At present, few research reports aiming at resource utilization of magnesium ions in Grignard wastewater are limited to concentration to obtain magnesium salts or precipitation separation by adding alkali. CN200410073583 discloses recovering magnesium ions by generating magnesium sulfate, in the recovery process, a large amount of wastewater needs to be concentrated first, then concentrated sulfuric acid is added to generate magnesium sulfate, high energy consumption is needed, and the concentrated sulfuric acid causes severe corrosion to equipment. CN101130485 discloses recovering magnesium ions by generating magnesium chloride, which is a water-soluble salt, the wastewater needs to be completely evaporated to dryness, the energy consumption is high, and meanwhile, the obtained magnesium chloride often contains organic impurities, and the use of the magnesium chloride is limited due to low purity. CN101665258 discloses a process for recovering magnesium salts from grignard waste water, firstly adjusting the pH value of the waste water with alkali metal hydroxide, then adding carbonate for precipitation to obtain basic magnesium carbonate, thereby avoiding the problem of difficult solid-liquid separation of colloidal magnesium hydroxide precipitate formed by direct precipitation.
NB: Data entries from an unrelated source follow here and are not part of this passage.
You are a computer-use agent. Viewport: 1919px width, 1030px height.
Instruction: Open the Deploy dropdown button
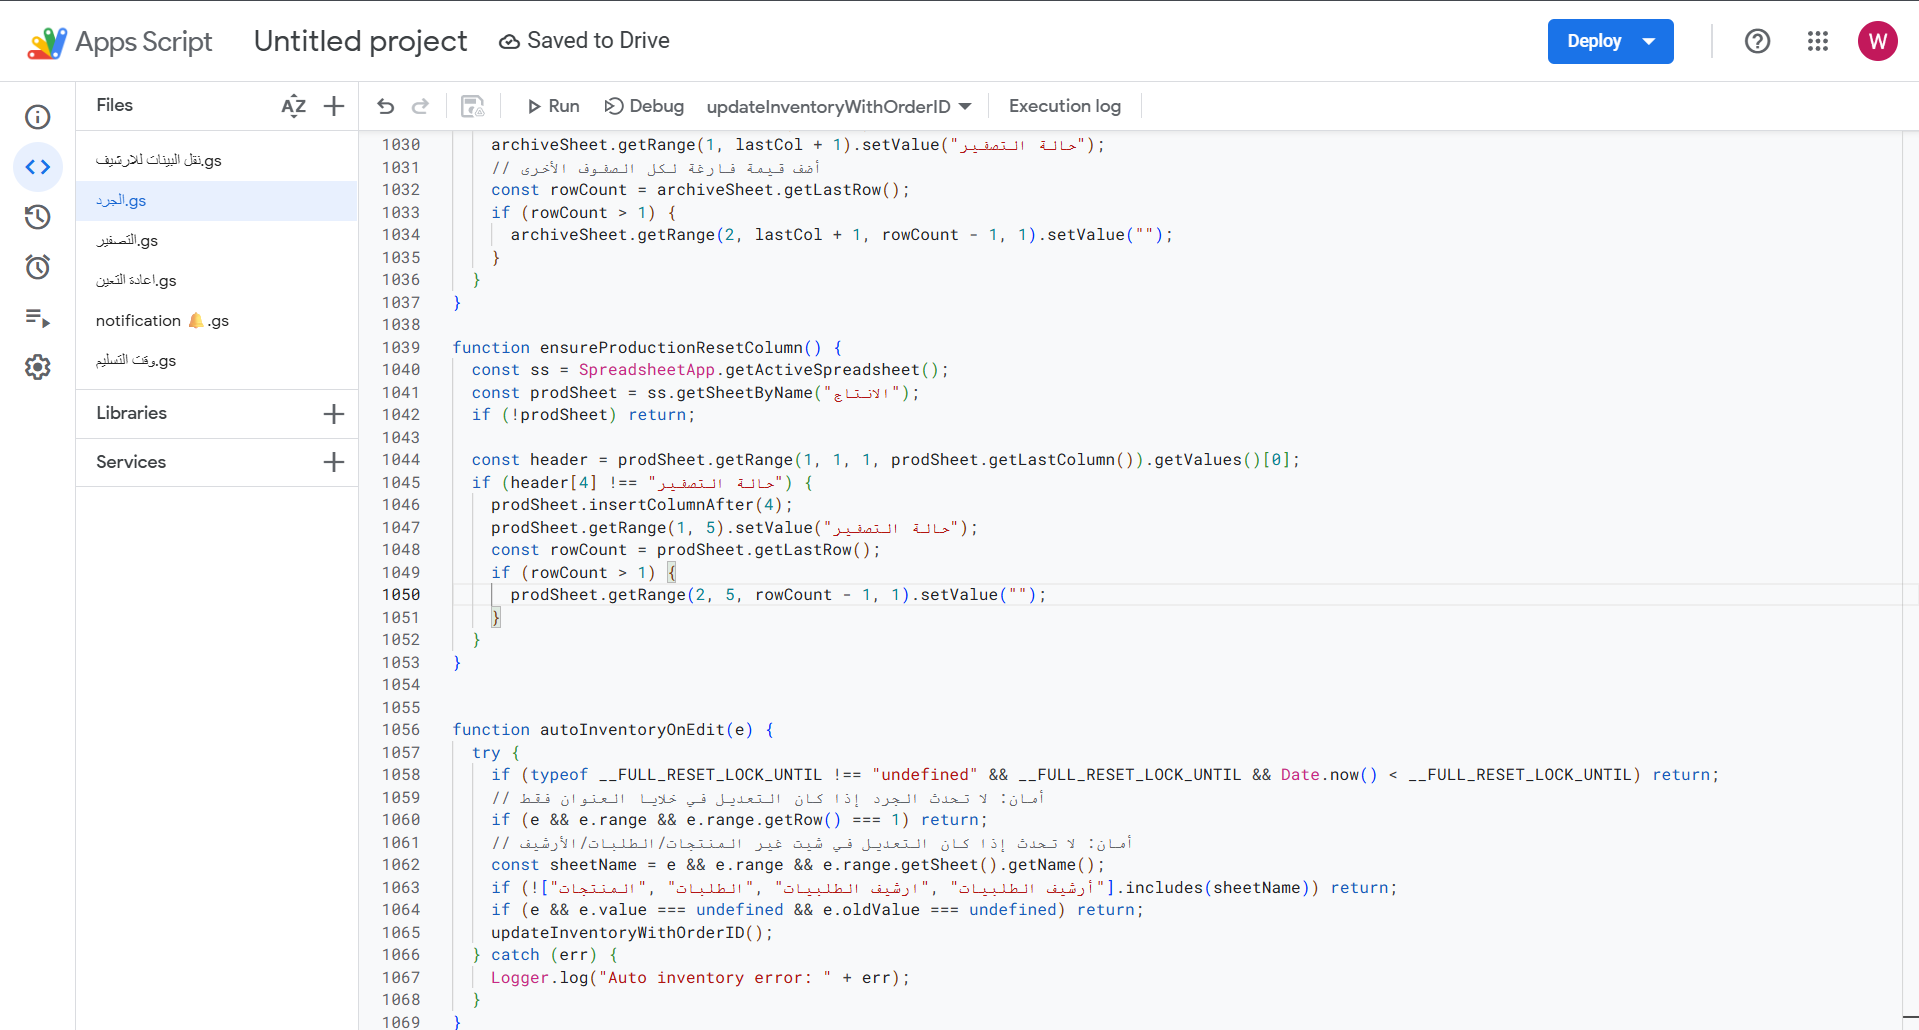(x=1610, y=41)
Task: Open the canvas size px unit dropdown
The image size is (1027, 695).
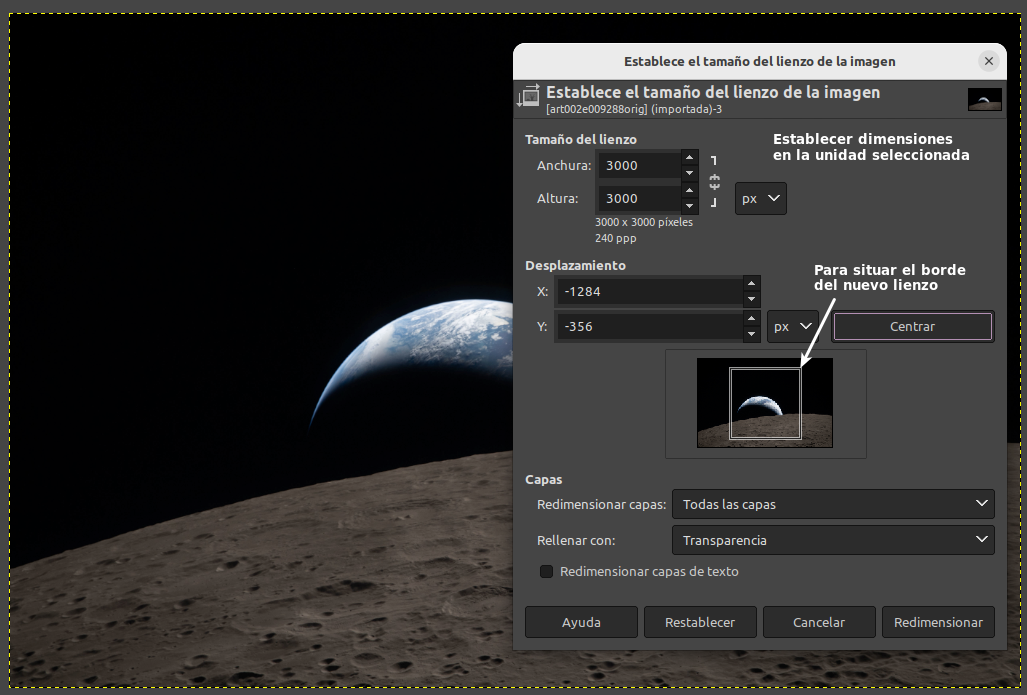Action: (760, 198)
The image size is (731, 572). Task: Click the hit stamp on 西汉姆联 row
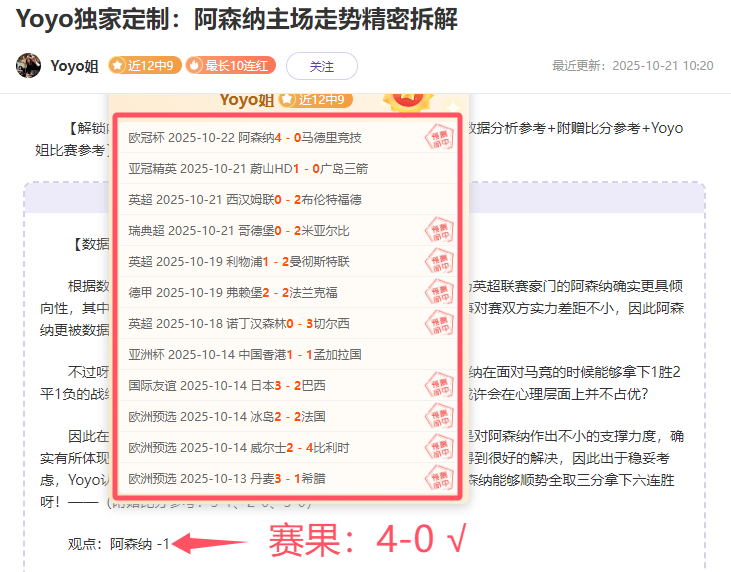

From the research results reported in the prior art, the method focuses on how to precipitate or evaporate magnesium ions to obtain a crude magnesium salt product, does not fully consider the final use and product value of the obtained product, and has little practical significance. If magnesium ions in the Grignard waste water are prepared into the magnesium-aluminum composite hydroxide, the magnesium-aluminum composite hydroxide has wide application, particularly has good characteristics on flame retardance of polyolefin, and has huge market prospect along with non-halogenation application and popularization of the flame retardant.
Aiming at the technical problems in the prior art, the invention provides a method for efficiently utilizing magnesium resources in Grignard waste water, which converts magnesium salts in the Grignard waste water into a magnesium-based flame retardant with wide application, has the advantages of low alkali consumption, low cost and high product added value, reduces the salt concentration in the waste water and improves the biodegradability while obtaining the magnesium-based flame retardant, and can be simply and conveniently treated to reach the emission standard.
Disclosure of Invention
The invention aims to provide a method for efficiently utilizing magnesium resources in magnesium-containing wastewater, and a method for converting magnesium salts in Grignard wastewater into magnesium-based flame retardants.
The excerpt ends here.